Jetstar International is in serious trouble in Japan because it is considered an insult by consumers, and doesn’t have the support of the major tour wholesalers who control on-line and off-line leisure sales.

Dixon’s decision to replace many Japan flights with Jetstar services is not just bad strategy according to tourism insiders, but a factor in the disastrous collapse of Japanese travel to Queensland.

The myth that Jetstar somehow saved Qantas from the wicked Virgins is also turning into a problem.

By the time Jetstar started flying in 2004, Virgin Blue had already stopped the massive and unsustainable rate of expansion it underwent through 2002-2003. Instead it began replacing near-new jets with brand new jets bought outright or at better leasing rates.

Before Jetstar, the Virgin Blue share of contested domestic routes was measurable by DOTARS data on passenger numbers boarded. It sat at just over 30%.

It is still hovering around 32% and looking at Virgin and Qantas capacity cuts, it could stay there even in a shrinking total market.

What Jetstar really achieved was to drive higher yield Qantas customers across to Virgin Blue (which had wisely stopped the involuntary face painting of persons in suits) when they were confronted with routes from which most if not all Qantas full service flights had been withdrawn.

Jetstar is poison for regular business flyers, or “new world travellers” as Virgin Blue CEO Brett Godfrey calls them.

The cosy little duopoly that has now emerged on the mainline domestic routes between Qantas and Virgin Blue is a division of the spoils in terms of regular travellers who normally fly economy and routinely pay around $250-400 for a one way flight between the SE cities without blinking.
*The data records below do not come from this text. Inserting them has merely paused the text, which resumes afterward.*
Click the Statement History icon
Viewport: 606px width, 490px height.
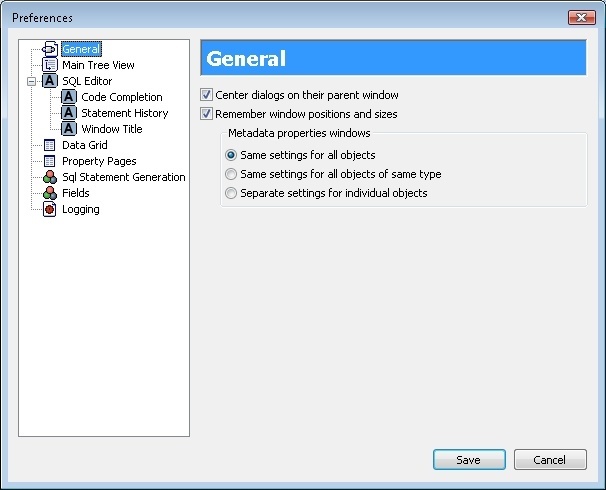tap(69, 113)
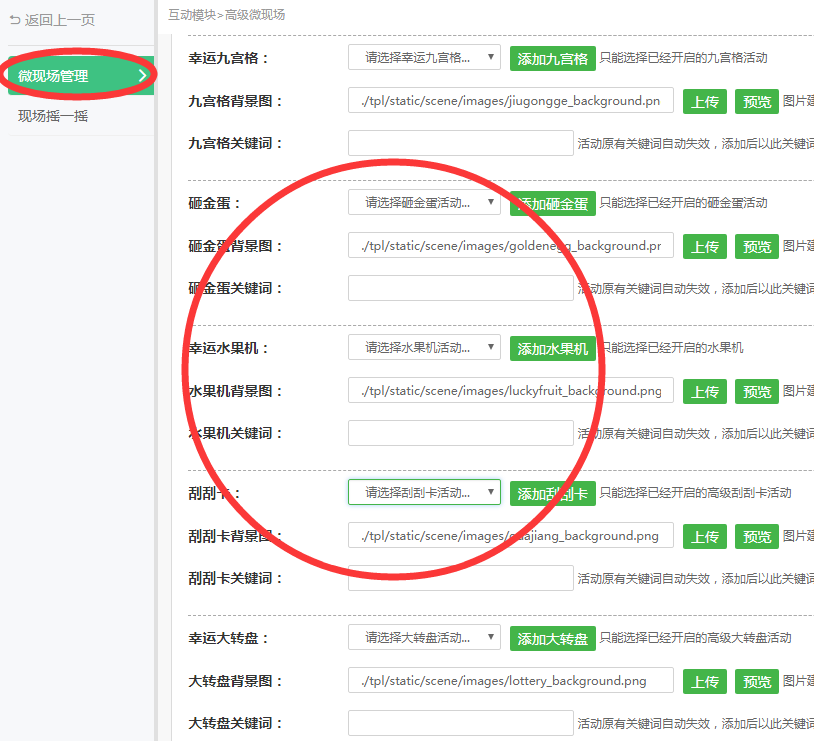Click the 砸金蛋关键词 input box
The image size is (814, 741).
[460, 288]
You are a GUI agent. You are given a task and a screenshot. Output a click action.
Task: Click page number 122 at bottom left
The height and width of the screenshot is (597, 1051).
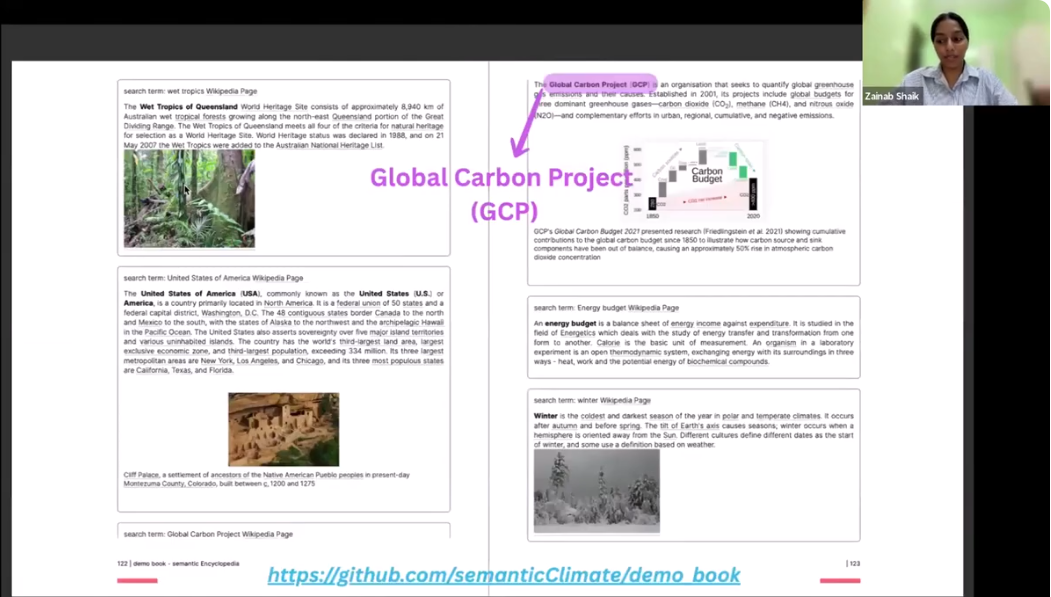(x=124, y=563)
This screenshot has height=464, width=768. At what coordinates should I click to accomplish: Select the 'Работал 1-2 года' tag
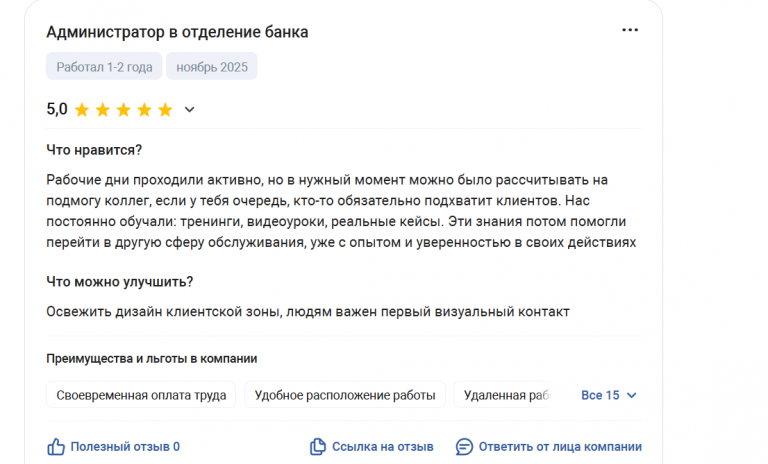(x=104, y=67)
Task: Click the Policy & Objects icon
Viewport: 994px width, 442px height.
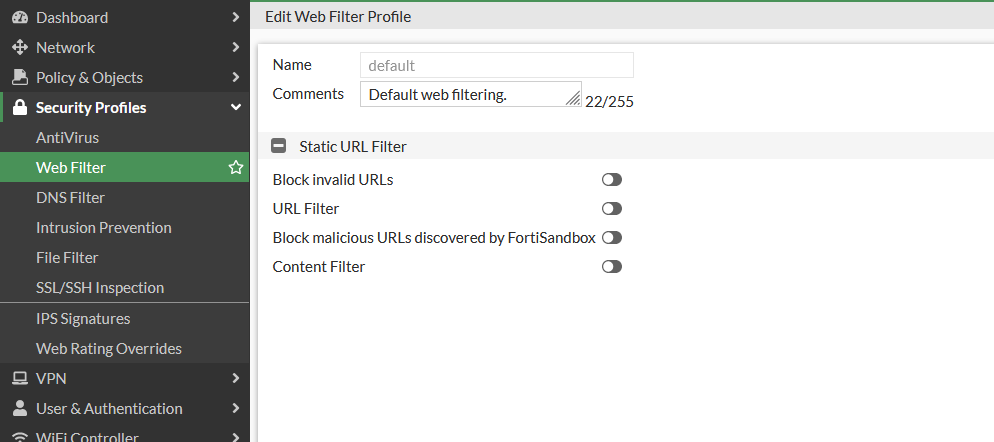Action: 19,77
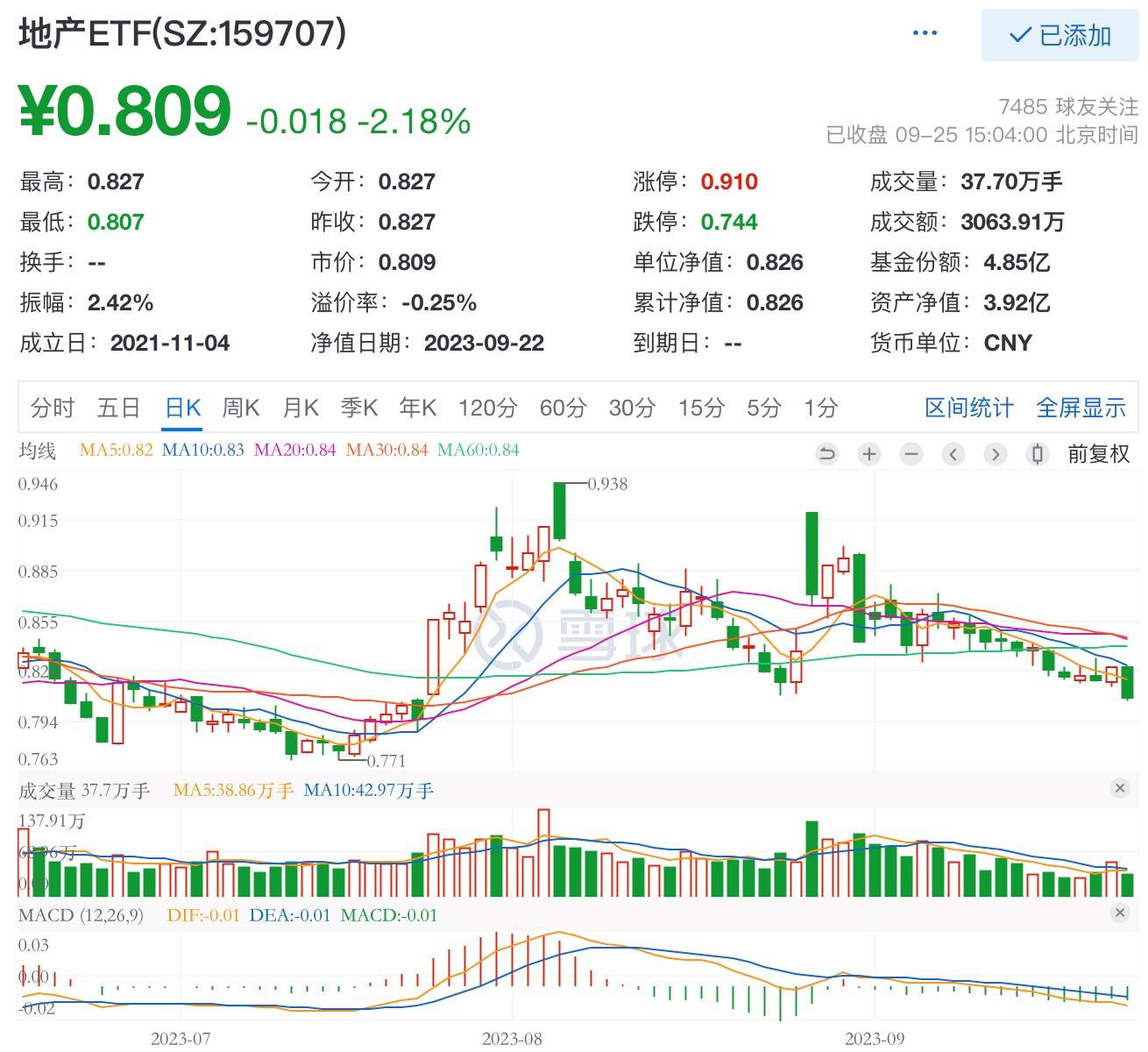Click the undo/reset chart icon
This screenshot has width=1148, height=1052.
(x=826, y=454)

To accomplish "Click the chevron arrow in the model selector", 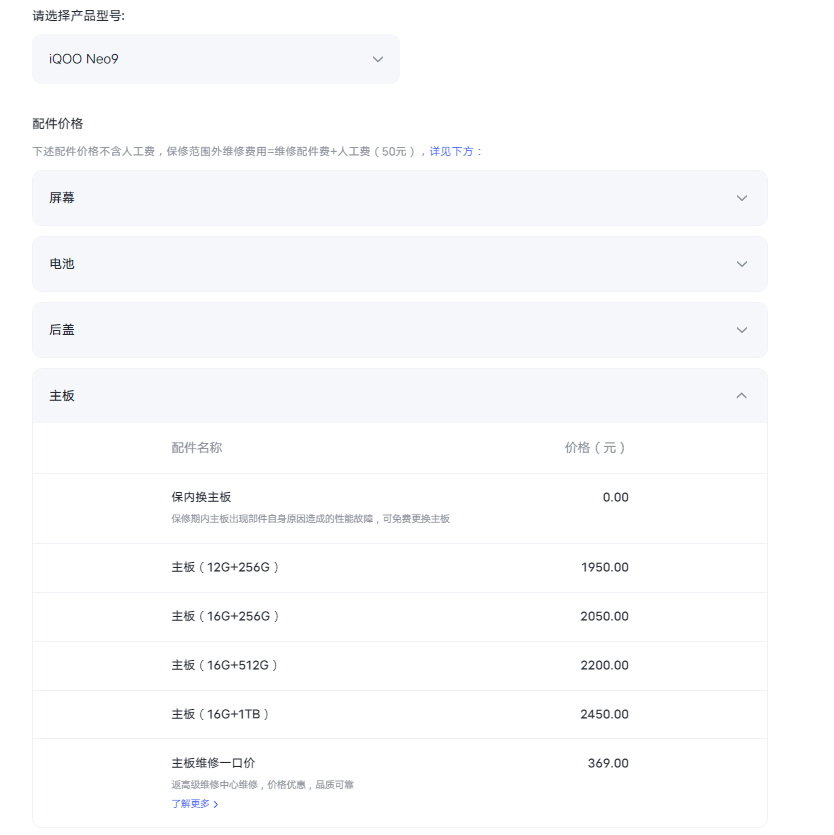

Joyce’s other problem is that Jetstar is despised at many levels in Qantas, including senior managers who will presumably soon leave, who insisted that the original Jetstar offering be so bad that customers would know they were being punished for not paying rip off fares to the full service carrier.

If Joyce had been freer to act on his instincts, Jetstar could have done enormous damage to Qantas and Virgin Blue. All it would have taken was a bit more legroom and check-in procedures and ticket conditions that didn’t treat customers like sh-t.

But the real and legitimate agenda for Jetstar has always been higher productivity. It’s an agenda for Qantas that’s stencilled on Joyce’s forehead.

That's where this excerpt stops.